Payne leads Raiders to victory at Glenbard West
Anyone with a lead over Glenbard South senior Garret Payne best enjoy it. It won’t last long.
Payne, unbeaten in any race this outdoor season and undefeated at 400 meters since his sophomore year, won the 100- and 400-meter dashes and anchored victorious 400 and 1,600 relays on Saturday at Glenbard West’s 31st annual Jim Arnold Boys Track Invite
When Payne ignited the jets around the third turn of the 1,600 relay the meet was as good as won for the Raiders, who captured the Arnold title for the first time since 1994.
“I think it’s awesome for the kids. Makes it easy on the coach, too,” said Glenbard South coach Andy Preuss, whose Class 2A trophy-hungry Raiders scored 78 points to edge Oak Park (75) and defending Arnold Invite and Class 3A state champion Lake Park (73.33).

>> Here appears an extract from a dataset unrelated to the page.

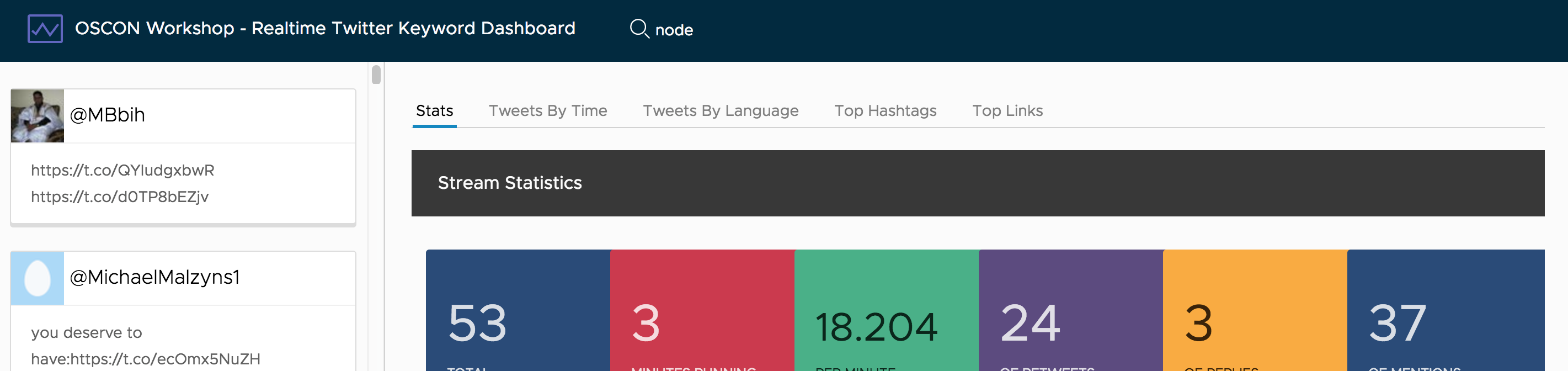
Task: Click the dashboard chart logo icon
Action: tap(45, 29)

Payne picked off Glenbard West’s Josh Nibbe to win the 100 in 10.87 seconds and later clocked 48.97 in the 400, ahead of Glenbard West’s game Mark Hiben, St. Charles East’s Dillon Mugge and Wheaton North’s Anthony Rocco.
“I guess you can say I’ve been lucky in that way,” Payne said of his winning streak.
Luck had nothing to do with it for Payne and the Raiders, who witnessed the further development of freshman John Wold with a time of 1 minute, 57.06 seconds in the 800, and racked up field event points by brothers Joe and Nick Boesso.
Glenbard South also returned hurdler Affan Khan and Wesley Sanders to the invite fold from injury. Khan ran on the 1,600 relay and finished second in the 110 hurdles, while Sanders ran on the 400 relay and won the 200 dash, at 22.62.
“I think it was pretty good coming back from my hamstring injury,” Sanders said. “It’s nice to come back. It’s a good day, too.”
It was great for Payne’s future Wisconsin teammate, Lake Park senior Zach Ziemek. He set a meet record in triple jump at 49 feet, 2½ inches and broke the Lancers program record in pole vault at 16-1. The first mark ranks 14th in the country; the second mark joins several at 15th nationwide.
Ziemek’s had his eye on Josh Cuttone’s 1999 Lake Park vault record since clearing 15-10 indoors. Saturday the defending 3A champ solved “pieces of the puzzle” to eclipse it.
“I’m really excited,” Ziemek said. “I’ve been trying to go for 16-1 for the last four meets, and finally today I was able to get it.”
Lake Park’s Kline brothers, Jeremy and Jermaine, did as usual — Jeremy won shot put, Jermaine won discus — and teammate Greg Block had a return to form in shotput, blasting a 57-foot, 7-inch mark.
Glenbard West junior Mike Lederhouse dropped his personal-record in the 1,600 to 4:20.40, joining long-jump winner C.J. Watson in a solid fourth-place team finish for the Hilltoppers.
“I’m more happy about my (3,200 relay) split, probably,” said Lederhouse, who ran 1:56.4 in his relay leg, first time under two minutes. “I had a major PR.”
Wheaton North placed seventh but won the frosh-soph portion. The Falcons advanced sophomore Mikey Sammer to the varsity 100 finals and got top-three finishes by Jason Dowell and Aidan Askin in the open distance events plus Branden Miller in discus.
And there was Rocco, fourth in the 400 won by Payne, who left for his prom pondering the philosophy of start versus kick.
“It’s one of those things where I’ve just got to figure how much I’m going to give and when it’s going to be given,” he said.